A better solution, Dr. Graham argued, would be to stimulate more research and analysis during the postapproval period. Echoing what other presenters had suggested, this postmarketing research should be conducted by a variety of sources. Dr. Graham suggested multiple organizations that compete with each other for the reputation of doing quality work. An expansion of university-based programs in pharmacoepidemiology and pharmacoeconomics, with a mix of government and industry funding, would be a useful step in the right direction.
Dr. Graham then discussed the validation of benefit and risk data after a regulatory decision has been made. In its most recent report to Congress Validating Regulatory Analysis, OMB assembled all 47 published case studies (out of more than 20,000 new regulations since 1981) in which benefit and cost estimates had been validated after the rule was promulgated (OMB 2005). Such a limited sample allows only limited insights, but it is nonetheless interesting to note that federal regulators exaggerated both benefits and costs in most cases. They exaggerated benefit because they wanted their product to look good. They exaggerated cost because they underestimated the creativity of the industry in finding ways to meet regulatory requirements at lower cost. The report highlights the need for a broader literature to allow us to validate preapproval benefit–risk estimates.

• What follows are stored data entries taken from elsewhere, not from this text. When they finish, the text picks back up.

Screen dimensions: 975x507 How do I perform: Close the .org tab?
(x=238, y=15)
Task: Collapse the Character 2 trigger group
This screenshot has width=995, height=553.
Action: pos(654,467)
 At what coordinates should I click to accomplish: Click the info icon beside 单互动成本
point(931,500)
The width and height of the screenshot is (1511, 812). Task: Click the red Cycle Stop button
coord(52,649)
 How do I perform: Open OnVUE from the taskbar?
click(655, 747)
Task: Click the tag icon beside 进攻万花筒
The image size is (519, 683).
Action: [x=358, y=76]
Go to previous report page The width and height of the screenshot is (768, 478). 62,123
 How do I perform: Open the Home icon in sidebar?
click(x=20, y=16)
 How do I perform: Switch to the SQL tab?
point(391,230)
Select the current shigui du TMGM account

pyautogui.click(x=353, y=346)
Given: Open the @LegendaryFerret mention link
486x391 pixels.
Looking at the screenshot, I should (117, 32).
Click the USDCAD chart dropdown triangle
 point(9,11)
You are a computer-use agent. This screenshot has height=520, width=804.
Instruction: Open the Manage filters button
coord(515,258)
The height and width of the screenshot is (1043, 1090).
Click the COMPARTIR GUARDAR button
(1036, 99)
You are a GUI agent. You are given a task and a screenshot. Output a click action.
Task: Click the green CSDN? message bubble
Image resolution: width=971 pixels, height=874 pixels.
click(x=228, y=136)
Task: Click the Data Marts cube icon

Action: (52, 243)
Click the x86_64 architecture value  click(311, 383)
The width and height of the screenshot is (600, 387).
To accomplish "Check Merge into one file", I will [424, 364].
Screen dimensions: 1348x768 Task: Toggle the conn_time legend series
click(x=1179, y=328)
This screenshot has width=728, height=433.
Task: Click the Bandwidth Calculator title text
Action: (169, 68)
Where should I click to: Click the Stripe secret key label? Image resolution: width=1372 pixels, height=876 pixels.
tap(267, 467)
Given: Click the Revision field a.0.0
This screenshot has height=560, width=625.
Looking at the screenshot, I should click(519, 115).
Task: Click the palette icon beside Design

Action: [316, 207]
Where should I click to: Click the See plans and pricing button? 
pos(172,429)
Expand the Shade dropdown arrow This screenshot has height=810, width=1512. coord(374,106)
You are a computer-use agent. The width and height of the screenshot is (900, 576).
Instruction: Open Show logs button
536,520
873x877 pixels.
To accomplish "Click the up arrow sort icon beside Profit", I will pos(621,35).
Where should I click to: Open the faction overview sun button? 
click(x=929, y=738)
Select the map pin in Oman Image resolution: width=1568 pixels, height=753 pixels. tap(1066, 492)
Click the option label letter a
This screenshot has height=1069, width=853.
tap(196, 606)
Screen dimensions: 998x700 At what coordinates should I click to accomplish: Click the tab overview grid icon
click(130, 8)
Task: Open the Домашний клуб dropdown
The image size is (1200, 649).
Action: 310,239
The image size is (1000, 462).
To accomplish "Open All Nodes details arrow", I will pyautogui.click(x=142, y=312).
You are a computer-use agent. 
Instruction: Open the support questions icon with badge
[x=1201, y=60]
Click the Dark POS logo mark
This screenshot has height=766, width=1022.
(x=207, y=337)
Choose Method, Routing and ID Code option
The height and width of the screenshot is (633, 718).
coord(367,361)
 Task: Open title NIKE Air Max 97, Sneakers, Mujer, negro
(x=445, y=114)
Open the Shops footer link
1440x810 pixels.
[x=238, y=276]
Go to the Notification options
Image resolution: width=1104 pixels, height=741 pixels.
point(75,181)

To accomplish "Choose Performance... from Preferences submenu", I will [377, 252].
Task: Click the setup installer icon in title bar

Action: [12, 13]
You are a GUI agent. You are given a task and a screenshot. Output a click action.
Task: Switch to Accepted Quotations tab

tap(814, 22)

With respect to the FDA, are there numeric projections that are falsifiable? Could we perform validation analyses on this process? While it is not obvious that this can be done, the advantage of doing it would be a track record of better estimations of risk and benefit. By documenting systematic errors, it becomes feasible to improve future benefit–risk analyses and identify situations where adjustments need to be made. Ultimately, Dr. Graham’s presentation raised concern about the lack of resources and incentives for following up on regulatory decisions.